Realtors say the small boom of sky-high prices for Vancouver west-side houses – one that provoked media around the world to claim with scant proof that mainland Chinese investors were buying up the city – is fizzling out.
Both sales and prices are down at the top end even more markedly than in the rest of the region, which has also seen a general slowdown this spring.
A house on the 3000 block of West 24th Anenue, first listed at near $4.5-million six months ago, sold on April 15 for $3.35-million.
Fresh statistics from the Greater Vancouver Real Estate Board show the number of sales on the west side is down by nearly 40 per cent for the first four months of the year. Only a third of the nearly 400 homes listed in April have sold – one of the lowest rates in the region.
Realtors say the slowdown appears to have resulted from a combination of tighter lending practices by local banks, which now want proof of income to service large mortgages, more restrictions on how much capital can be taken out of China, and fewer immigrants.
“Banks are now requiring borrowers to disclose incomes and assets before mortgages are approved, as of the last six weeks,” said west-side realtor Marty Pospischil, who specializes in selling single-family homes owned by long-term residents. Last year, he says 90 per cent of his 100 house sales were to “offshore buyers” – people not living here yet, who flew in to buy.
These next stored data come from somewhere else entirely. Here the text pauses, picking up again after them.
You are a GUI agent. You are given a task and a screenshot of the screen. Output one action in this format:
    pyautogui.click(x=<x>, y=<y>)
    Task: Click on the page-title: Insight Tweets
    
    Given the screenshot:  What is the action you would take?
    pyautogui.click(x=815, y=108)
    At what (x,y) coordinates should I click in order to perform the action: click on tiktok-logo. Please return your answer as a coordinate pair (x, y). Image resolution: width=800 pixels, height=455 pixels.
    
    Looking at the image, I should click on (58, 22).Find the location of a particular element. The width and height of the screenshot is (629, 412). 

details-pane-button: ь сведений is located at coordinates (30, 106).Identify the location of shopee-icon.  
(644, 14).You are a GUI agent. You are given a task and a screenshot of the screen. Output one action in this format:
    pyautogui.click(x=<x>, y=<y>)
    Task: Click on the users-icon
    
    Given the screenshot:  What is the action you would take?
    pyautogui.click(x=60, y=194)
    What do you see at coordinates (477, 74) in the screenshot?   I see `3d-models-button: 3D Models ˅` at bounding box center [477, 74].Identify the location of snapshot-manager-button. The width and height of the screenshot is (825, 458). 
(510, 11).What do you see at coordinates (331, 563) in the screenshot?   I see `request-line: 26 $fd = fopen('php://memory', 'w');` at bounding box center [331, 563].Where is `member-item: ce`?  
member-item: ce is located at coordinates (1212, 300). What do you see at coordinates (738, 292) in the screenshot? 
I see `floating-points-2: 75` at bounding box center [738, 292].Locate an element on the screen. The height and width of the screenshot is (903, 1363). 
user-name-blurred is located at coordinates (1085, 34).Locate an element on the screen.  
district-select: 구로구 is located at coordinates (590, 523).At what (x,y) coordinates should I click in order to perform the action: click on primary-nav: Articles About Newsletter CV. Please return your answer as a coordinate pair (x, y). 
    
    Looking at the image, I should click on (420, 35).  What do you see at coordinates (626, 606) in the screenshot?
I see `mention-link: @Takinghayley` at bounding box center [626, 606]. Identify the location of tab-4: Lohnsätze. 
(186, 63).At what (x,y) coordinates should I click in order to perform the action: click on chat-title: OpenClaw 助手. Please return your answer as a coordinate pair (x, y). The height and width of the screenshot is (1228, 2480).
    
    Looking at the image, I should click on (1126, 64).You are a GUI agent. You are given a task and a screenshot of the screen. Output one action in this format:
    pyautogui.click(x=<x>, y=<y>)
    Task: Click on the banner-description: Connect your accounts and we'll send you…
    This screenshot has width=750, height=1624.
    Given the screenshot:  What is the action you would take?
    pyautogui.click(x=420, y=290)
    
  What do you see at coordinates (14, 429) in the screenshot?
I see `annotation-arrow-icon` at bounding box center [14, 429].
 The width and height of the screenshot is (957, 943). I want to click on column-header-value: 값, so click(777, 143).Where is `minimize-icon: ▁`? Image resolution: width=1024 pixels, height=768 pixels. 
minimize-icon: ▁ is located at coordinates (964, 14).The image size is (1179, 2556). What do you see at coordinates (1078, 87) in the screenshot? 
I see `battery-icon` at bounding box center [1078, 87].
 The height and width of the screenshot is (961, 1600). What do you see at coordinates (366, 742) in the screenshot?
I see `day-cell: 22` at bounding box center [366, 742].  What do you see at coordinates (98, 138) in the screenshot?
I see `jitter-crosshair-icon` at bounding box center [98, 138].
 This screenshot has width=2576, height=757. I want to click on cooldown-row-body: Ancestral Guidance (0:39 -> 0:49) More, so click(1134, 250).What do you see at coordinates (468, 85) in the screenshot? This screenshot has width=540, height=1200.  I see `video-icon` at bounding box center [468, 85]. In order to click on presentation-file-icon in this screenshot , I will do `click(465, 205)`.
This year, it’s less than a tenth of that. “We’re now seeing a 50-per-cent collapse rate in deals, when it’s usually more like 5 per cent,” he said.
He and other realtors are saying the west-side slowdown is a good thing because the short-lived boom, which prompted local owners to start listing at increasingly inflated prices, was unrealistic and unhealthy.
“I always thought that market was not sustainable. Every local person was juiced out of the market. The average household income on the west side doesn’t support those prices,” said Andrew Hasman, who specializes in single-family homes on the west side.
Prominent condo marketer Bob Rennie said the high-end house prices in west-side Vancouver were so out of line with the rest of the region and country that it was skewing people’s perceptions of real-estate increases, not just in Metro Vancouver, but in all of Canada.
“In 2010, reports were saying real estate went up 8.9 per cent in Canada. But if you took out Vancouver, it only went up 4.3 per cent,” he said.
The spike in west-side house prices the last two years has provoked intense media coverage – with one Bloomberg News story in late May headlined, Chinese Spreading Wealth Make Vancouver Homes Pricier Than NYC – and debate among residents, politicians and commentators both here and abroad.
Much of it was attributed to “mainland Chinese” buyers, although no one had hard overall numbers to support that. Nor could anyone say whether that group might be 100 or 1,000 people, or whether they were truly offshore investors or immigrants.
But that didn’t stop arguments about the need to limit foreign ownership or to tax speculation to prevent the nebulous phenomenon.
A number of realtors said early signs started appearing six months ago that the market was slowing down, but the difference really appeared in early March. There is usually a surge of buying in Vancouver around Chinese New Year, as visitors from China come to see family or friends in the city and often make decisions to buy.
This year, the buying spree after Chinese New Year was much smaller, and house sales have slowed in March and April instead of the typical pattern of accelerating into spring.
Jean Zhang, with Sutton Group, said her clients, who tend to be immigrants looking to settle here permanently, are waiting longer to make offers.
“A few months ago, people were thinking, ‘I have to get in right away,’ ” she said. “Now, they see there are lots of choices. And they are giving lowball bids. They want to have good bargains in this market.”